Random NAS (Neural Architecture Search) is a stochastic technique for optimizing
the architecture of a neural network. This class inherits from the OneShotNASOptimizer
and modifies the architecture and operation (op) weights based on random sampling.
Based on the paper: Random Search and Reproducibility for Neural Architecture Search by Li et al. 2019.
add_alphas(edge)
staticmethod
Adds architectural weights to edges in the neural network.
Parameters:
Name | Type | Description | Default |
---|---|---|---|
edge |
object
|
The edge in the neural network to which the architectural weights are to be added. |
required |
Note
The architectural weights are added as a PyTorch Parameter and set to the edge data.
sample_random_and_update_alphas()
Samples a random architecture and updates the alpha values accordingly.
Note
This method utilizes a temporary graph clone for sampling and sets the alpha values based on the sampled architecture.

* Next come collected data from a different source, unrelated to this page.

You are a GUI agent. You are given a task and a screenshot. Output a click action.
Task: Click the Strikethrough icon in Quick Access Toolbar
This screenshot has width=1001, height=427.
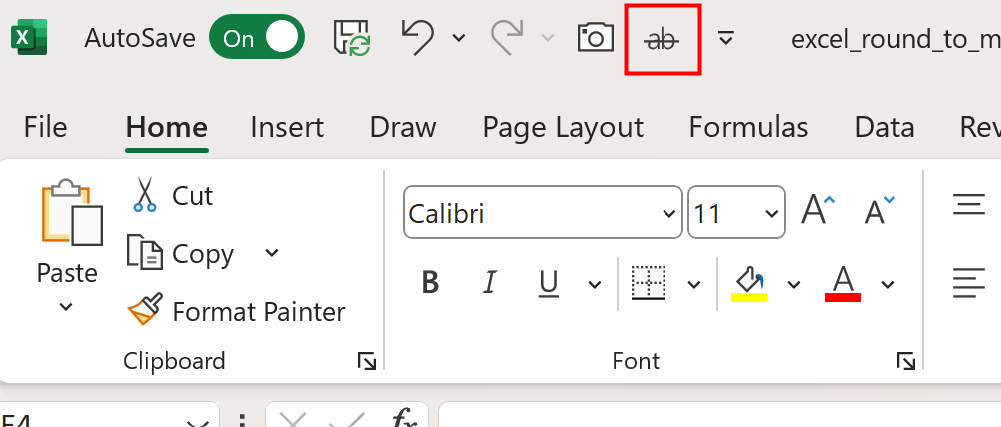[x=661, y=39]
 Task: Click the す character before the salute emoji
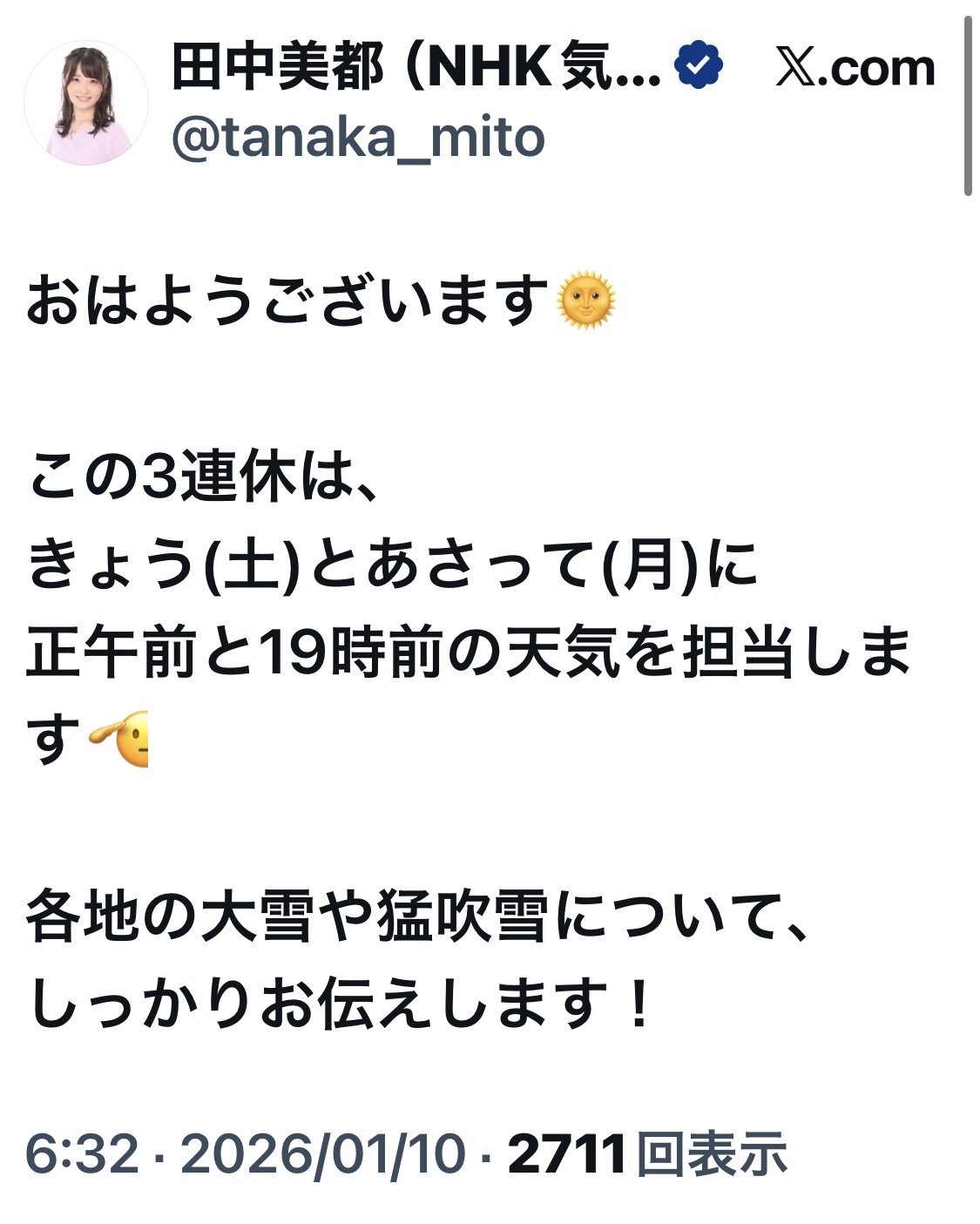54,740
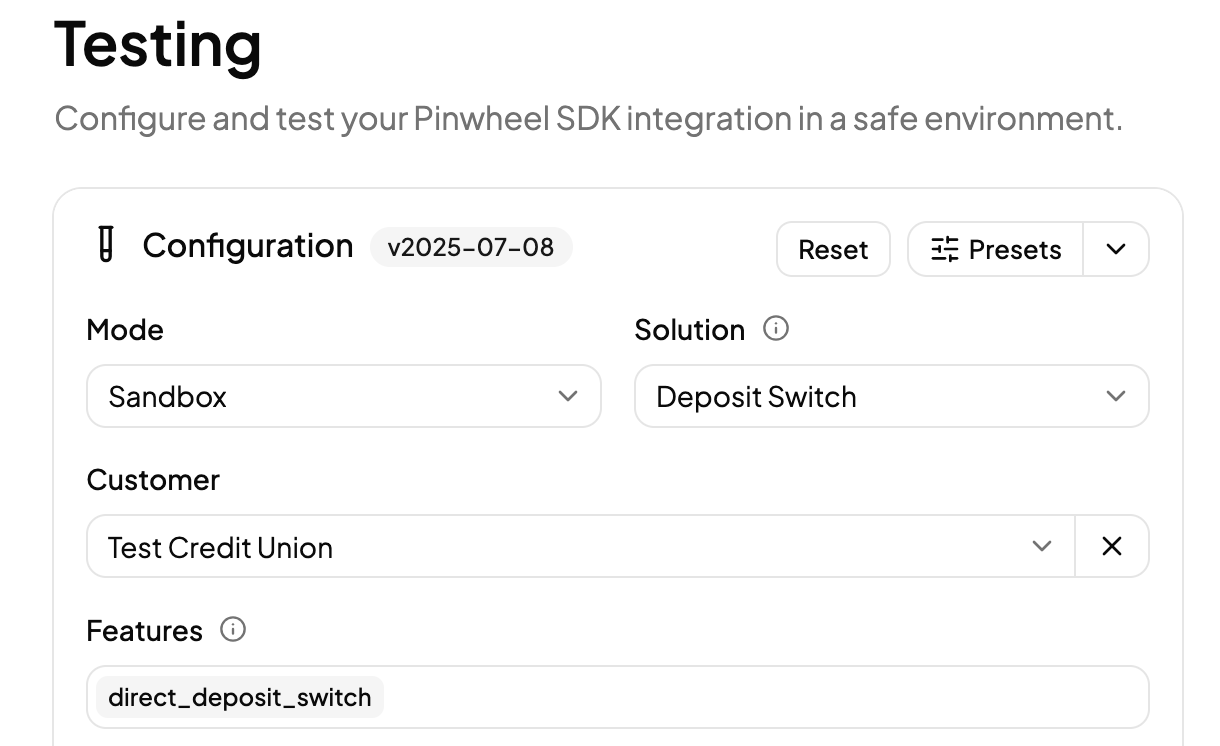Clear the Test Credit Union customer selection

tap(1112, 546)
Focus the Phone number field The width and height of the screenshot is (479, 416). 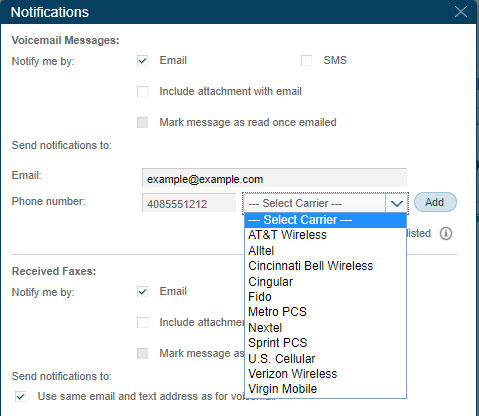[x=189, y=203]
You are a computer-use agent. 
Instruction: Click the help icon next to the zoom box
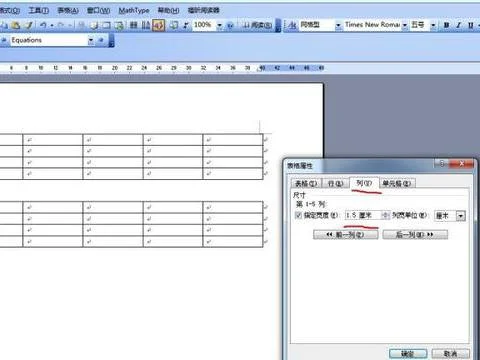point(230,25)
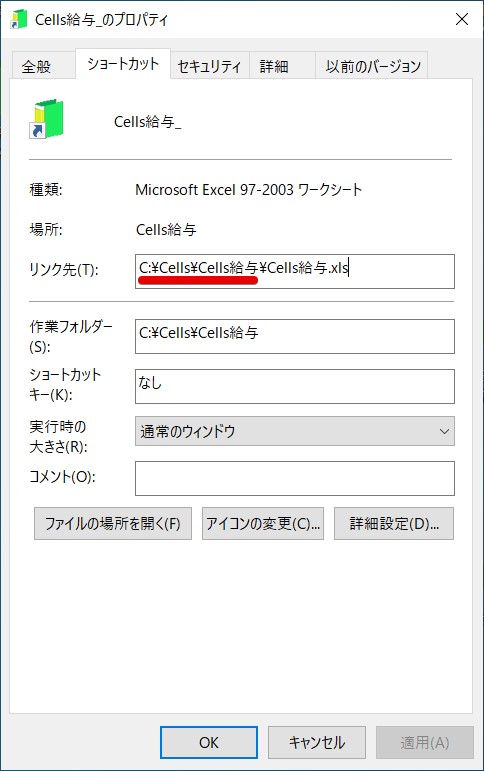The image size is (484, 771).
Task: Click the large green Excel shortcut icon
Action: click(x=47, y=119)
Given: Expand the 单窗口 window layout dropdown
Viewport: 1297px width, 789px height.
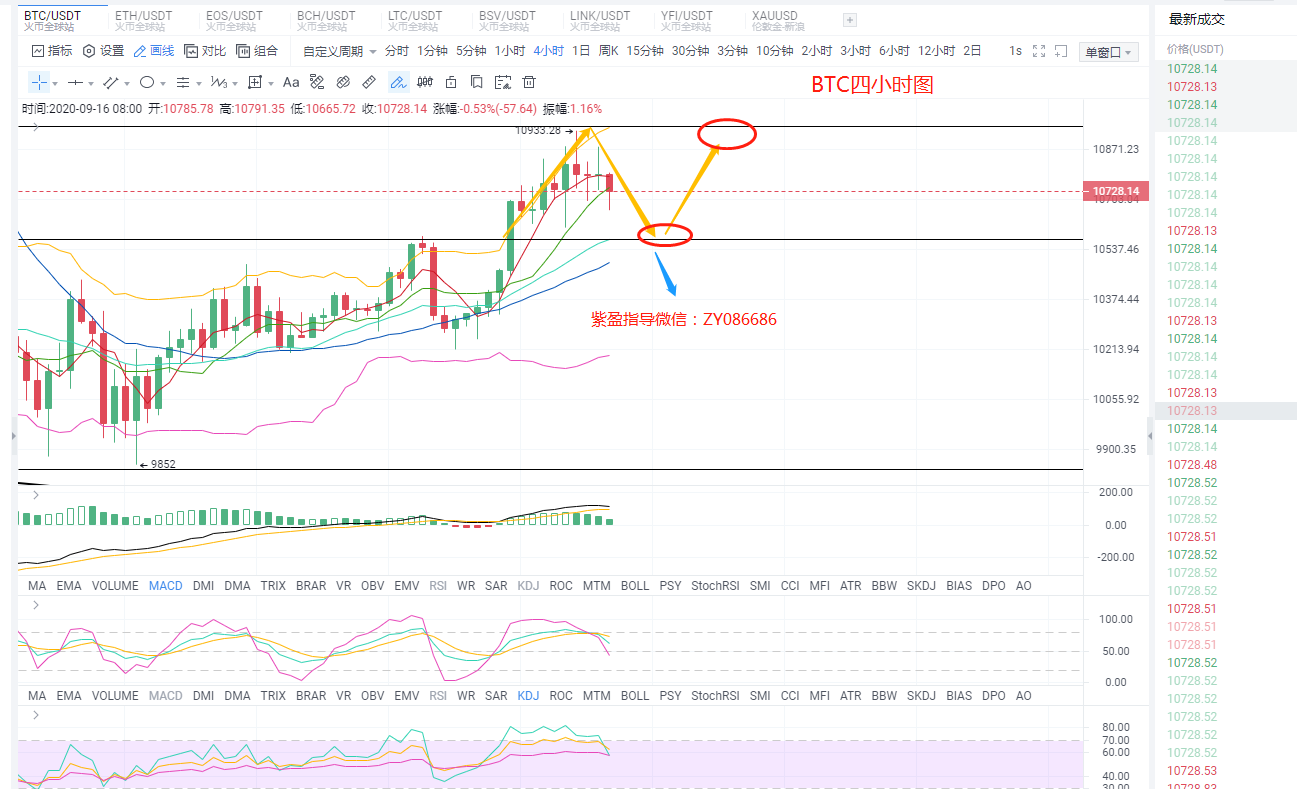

step(data_train, data_val)
Performs one optimization step to update both architecture and operation weights.
Parameters:
Name | Type | Description | Default |
---|---|---|---|
data_train |
tuple
|
Tuple containing training data and labels. |
required |
data_val |
tuple
|
Tuple containing validation data and labels. |
required |
Returns:
Name | Type | Description |
---|---|---|
tuple |
A tuple containing logits for the training data, logits for the validation data, loss for the training data, and loss for the validation data. |